Reinaldo Del Dotore
Votei pela primeira vez em 1982.
Votei pela primeira vez em 1982.
Meu voto, naquela tão esperada eleição, foi para Franco Montoro. Um político de primeira linha, que fez um ótimo governo. Montoro era um homem público progressista e corajoso. Dialogava, e olhava pelos estratos menos favorecidos. Anos mais tarde, Montoro ajudou a fundar o PSDB . (Ele, hoje, caso fosse ainda vivo, teria vergonha do que se transformou seu partido.)
Nesses 32 anos, eu jamais deixei de votar, para um único cargo. Sempre votei para presidente, senador, deputado federal, deputado estadual, governador, prefeito e vereador.
Votei conscientemente em excelentes candidatos que honraram meu voto, como Montoro, Erundina, Suplicy, Haddad, Lula.
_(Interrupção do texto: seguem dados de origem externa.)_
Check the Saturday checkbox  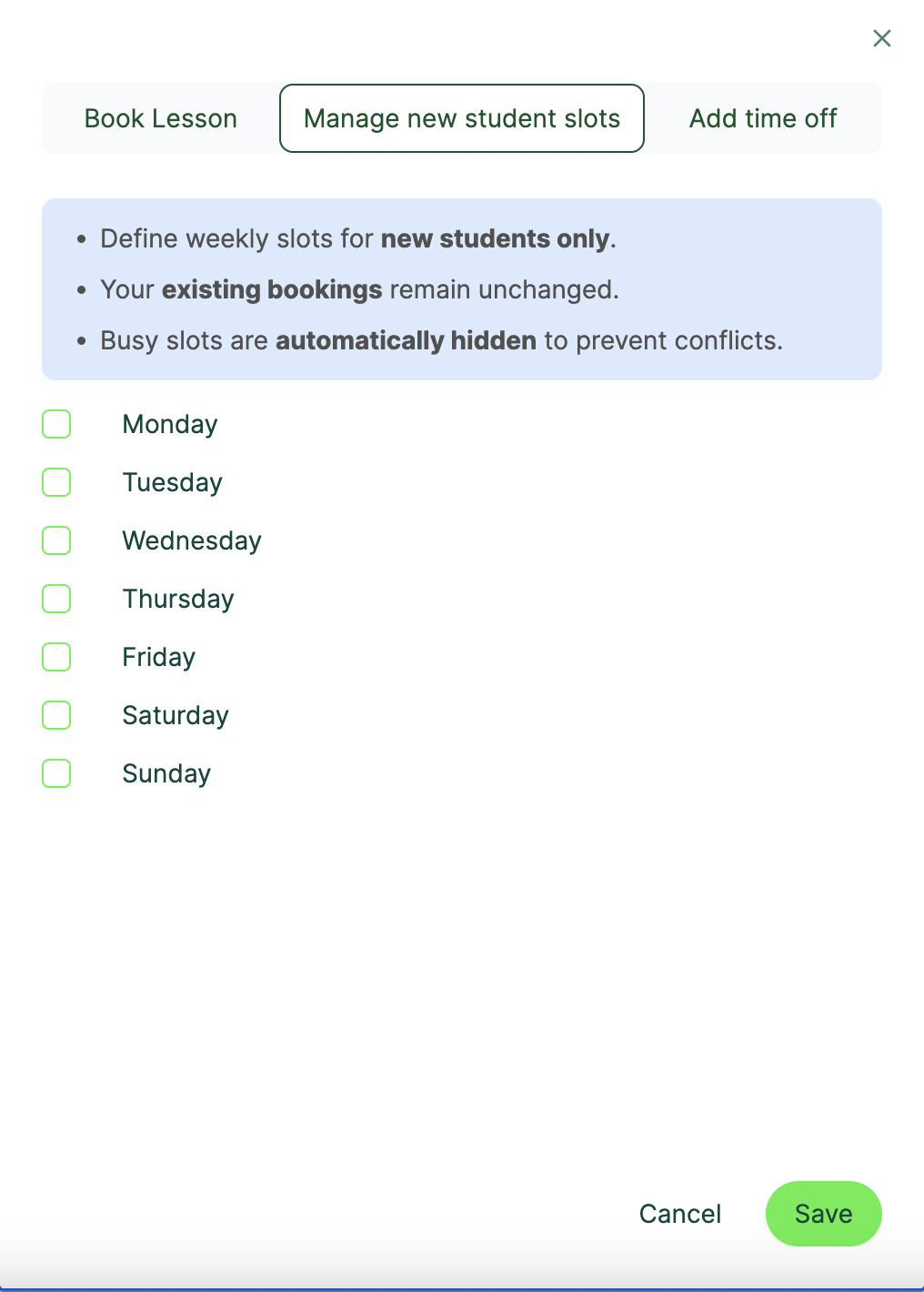point(55,714)
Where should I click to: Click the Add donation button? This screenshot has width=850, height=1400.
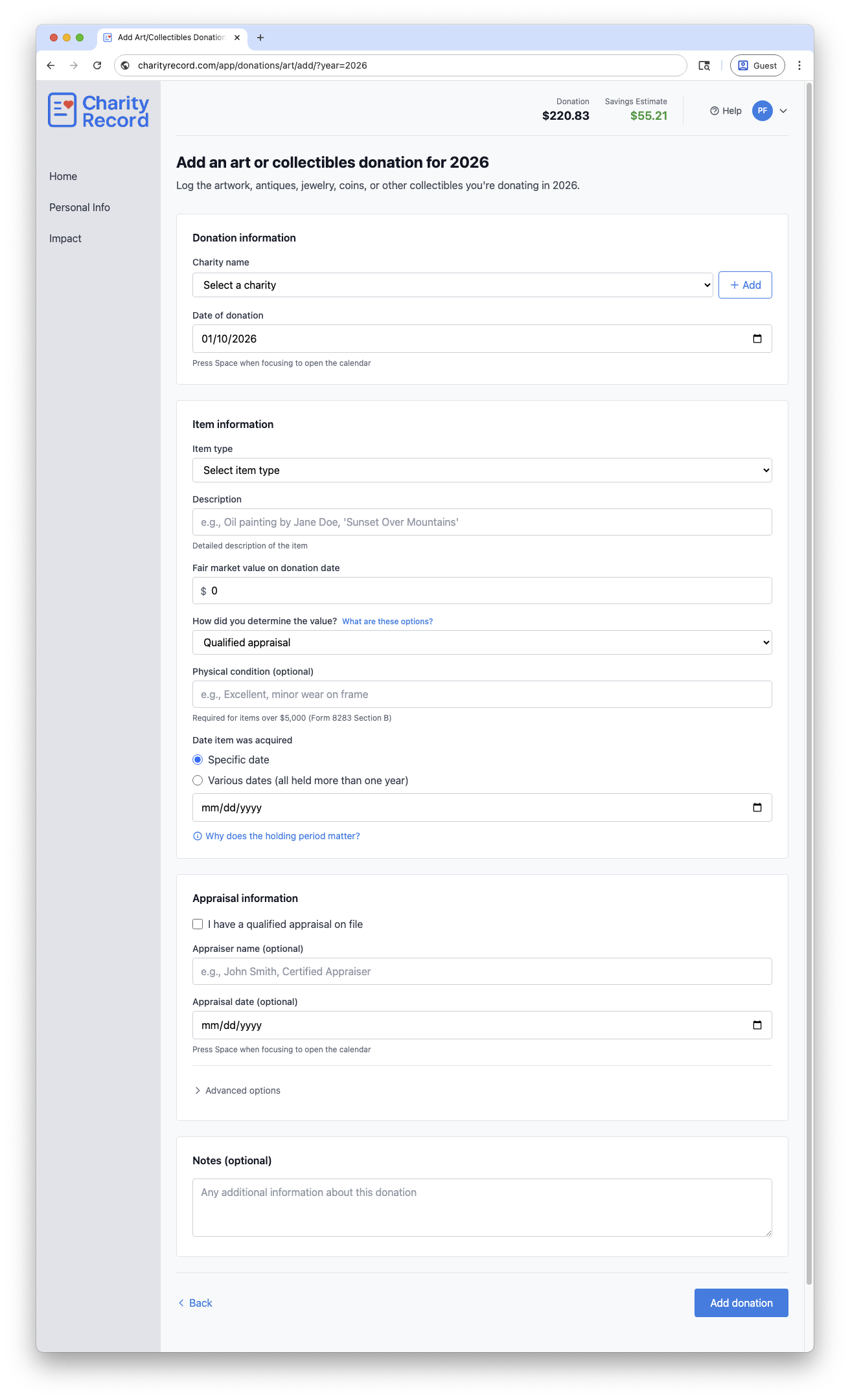pyautogui.click(x=741, y=1303)
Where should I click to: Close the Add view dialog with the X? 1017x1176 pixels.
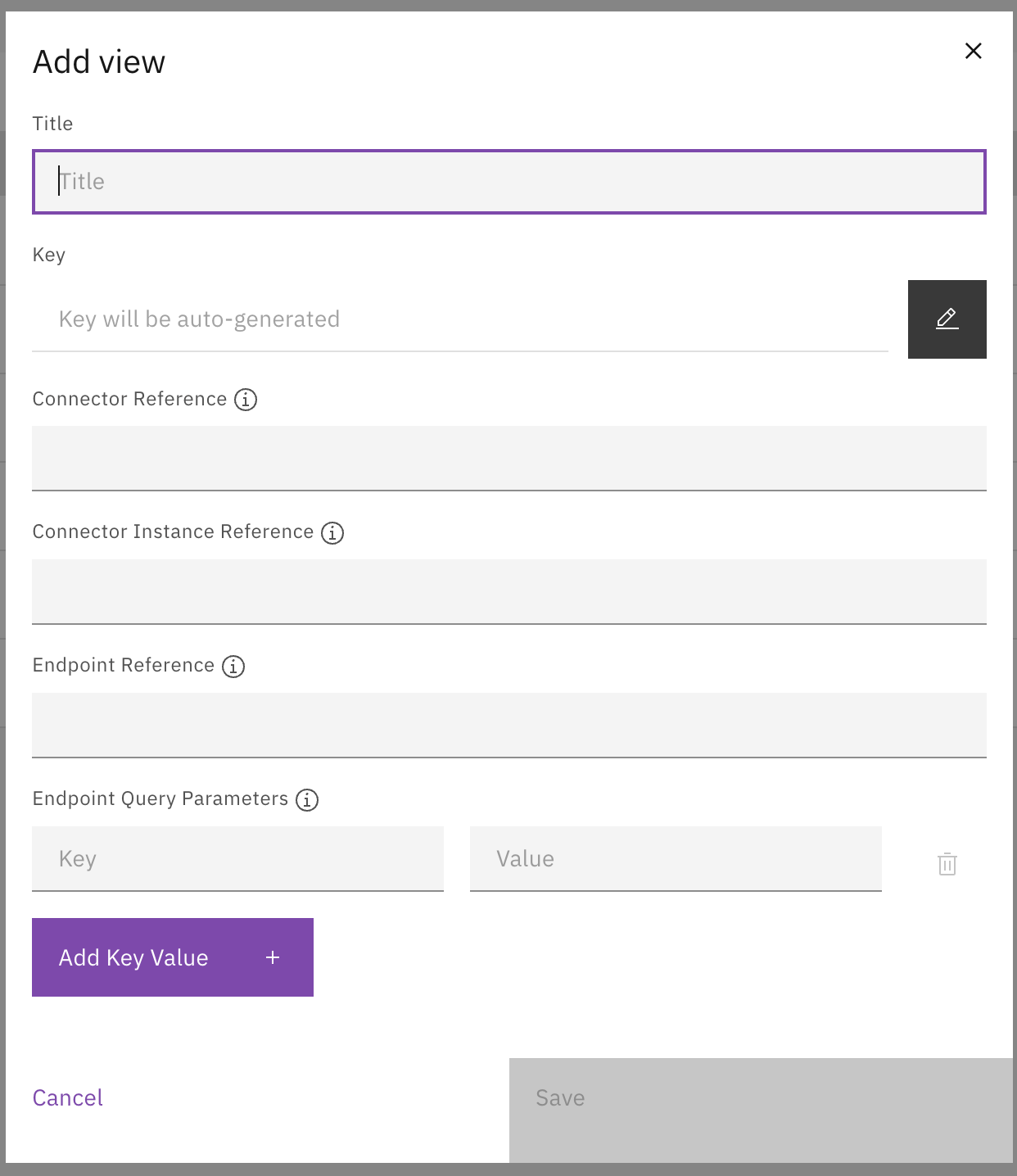[973, 51]
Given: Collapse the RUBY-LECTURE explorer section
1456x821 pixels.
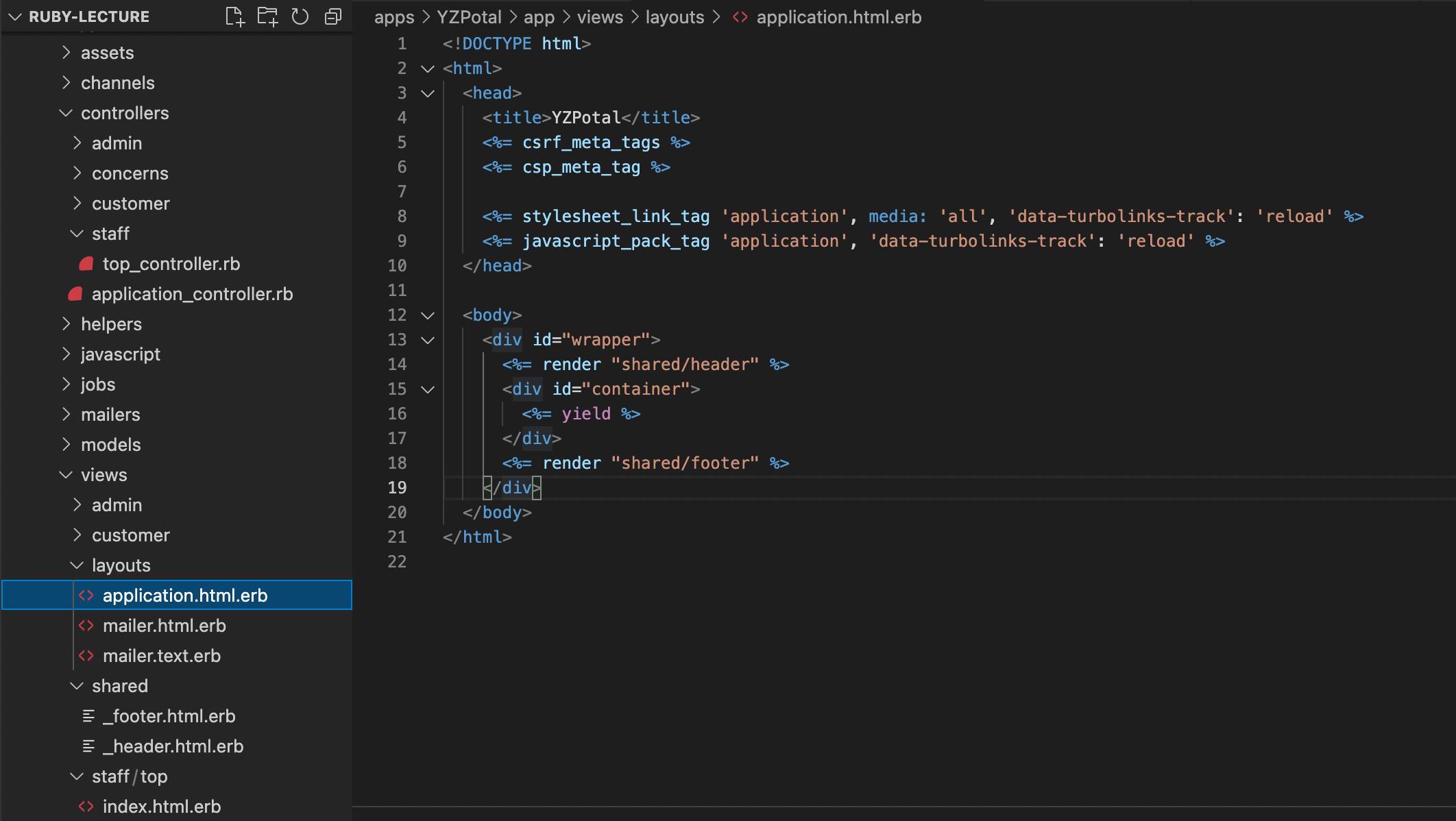Looking at the screenshot, I should click(x=15, y=16).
Votei conscientemente em candidatos que acabaram me decepcionando ou me traíram, como Dilma e Marta. Votei sempre, até mesmo quando não se tratou de votar no melhor, mas no "menos ruim".
Sempre votei, porque, tendo meus candidatos ganhado ou perdido, meus votos ou os votos opostos aos meus sempre foram respeitados.
Fui oposição a FHC, Alckmin e Serra (e ainda sou) em função de convicções de caráter ideológico, social, econômico, etc. Em uma palavra, oposição de caráter programático. Não obstante, sempre respeitei suas vitórias, pois refletiram a vontade da maioria. É por isso, por exemplo, que, ainda que eu considere negativo o governo Alckmin em função das políticas públicas que ele defende e implementa, considerarei sempre uma tentativa de golpe a hipótese de se desejar que ele não termine seu mandato sem que haja fundamento jurídico para isso (e não há).
Este ano, porém, meu voto deixou de ser respeitado. Não só o meu, mas os votos de 54 milhões de cidadãos. Dilma (que, reitero, me decepcionou) foi retirada a fórceps do cargo por meio de um pretexto jurídico que deu início a um processo exclusivamente político.
É por isso que recuso-me, após 32 anos, a votar novamente.
Peço perdão por insistir nesse tema, mas não vejo alternativa racional a não ser denunciar a ilegitimidade da "democracia" brasileira pós-2016. Não vejo lógica em votar em bons prefeitos ou vereadores se o próprio funcionamento do sistema democrático ruiu.
Não me contento com migalhas selecionadas de cidadania. A Democracia, como diriam os Titãs... "A gente quer ela inteira, e não pela metade".
Votar para prefeitos ou vereadores, neste triste domingo seria dizer: "OK, vocês me roubaram mas vou continuar jogando". Para mim, o jogo acabou.